In This Issue
Summer Bridge: A Vision for the Future of America’s Infrastructure
June 15, 2018 Volume 48 Issue 2
The articles in this issue, by academic and industry experts, focus on what’s needed to prepare US infrastructure systems for the coming decades.

Use of Radar Data to Assess Water Infrastructure Resiliency and Sustainability

Friday, June 15, 2018

Author: Theodore V. Hromadka II and Prasada Rao

An efficient and resilient water infrastructure is required for a healthy economy and social well-being. Any breakdown in this critical infrastructure can have serious short- to long-term cascading effects, as evidenced by recent catastrophic flooding in areas around the country. To ensure resilient and sustainable infrastructure, various engineering and scientific aspects need coordinated attention and solution.

Research and accurate data assessment are necessary to enable application of the best tools and knowledge to solve problems related to both current and future infrastructure conditions. Otherwise, today’s engineering fixes may fail to address tomorrow’s impacts.
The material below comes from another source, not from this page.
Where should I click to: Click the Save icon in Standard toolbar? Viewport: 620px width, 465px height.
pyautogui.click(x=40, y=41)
Radar is an essential tool in the collection of meteorological data, which are used not only to provide weather forecasts but also to inform the planning and design of water infrastructure appropriate to both daily and storm-induced needs. Data collection and synthesis research programs are critical to the effective evaluation of risk and thus to the sustainability of hydrologic systems.


Global warming is associated with anticipated negative impacts on the boundary conditions assumed in the original engineering and design of various utilities and systems such as those for water delivery, sanitary sewer, flood control, and water quality enhancement, among others.
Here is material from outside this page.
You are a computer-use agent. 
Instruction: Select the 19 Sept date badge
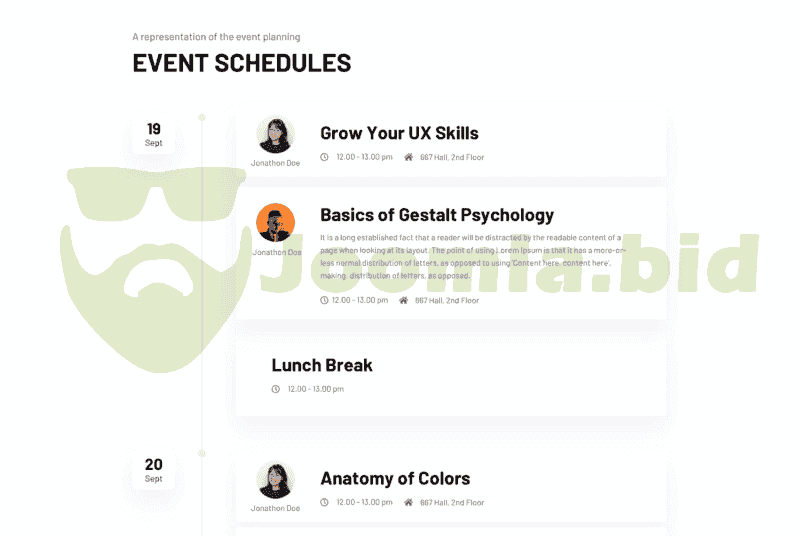click(154, 134)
These impacts include the occurrence at ports and waterways of rising tide levels during storms and related hydraulic phenomena such as a sudden rise and fall of water levels (e.g., storm surges). In addition, many cities use combined sewer systems, in which sanitary sewage and storm runoff are designed to occasionally share piping system elements. Under many global warming scenarios of possible elevated water levels, these combined sewer systems may be negatively impacted by elevated outlet hydraulic conditions that may reduce overall discharge and cause overflows.

To address these and other impacts, planning and design need to anticipate where the target concerns will be so that the engineering design arrives positioned to handle future demands—much like running to where the soccer ball will be rather than running after it. Effective preparation requires accurate data and analysis, and radar is a principal tool in the acquisition of such data for water management.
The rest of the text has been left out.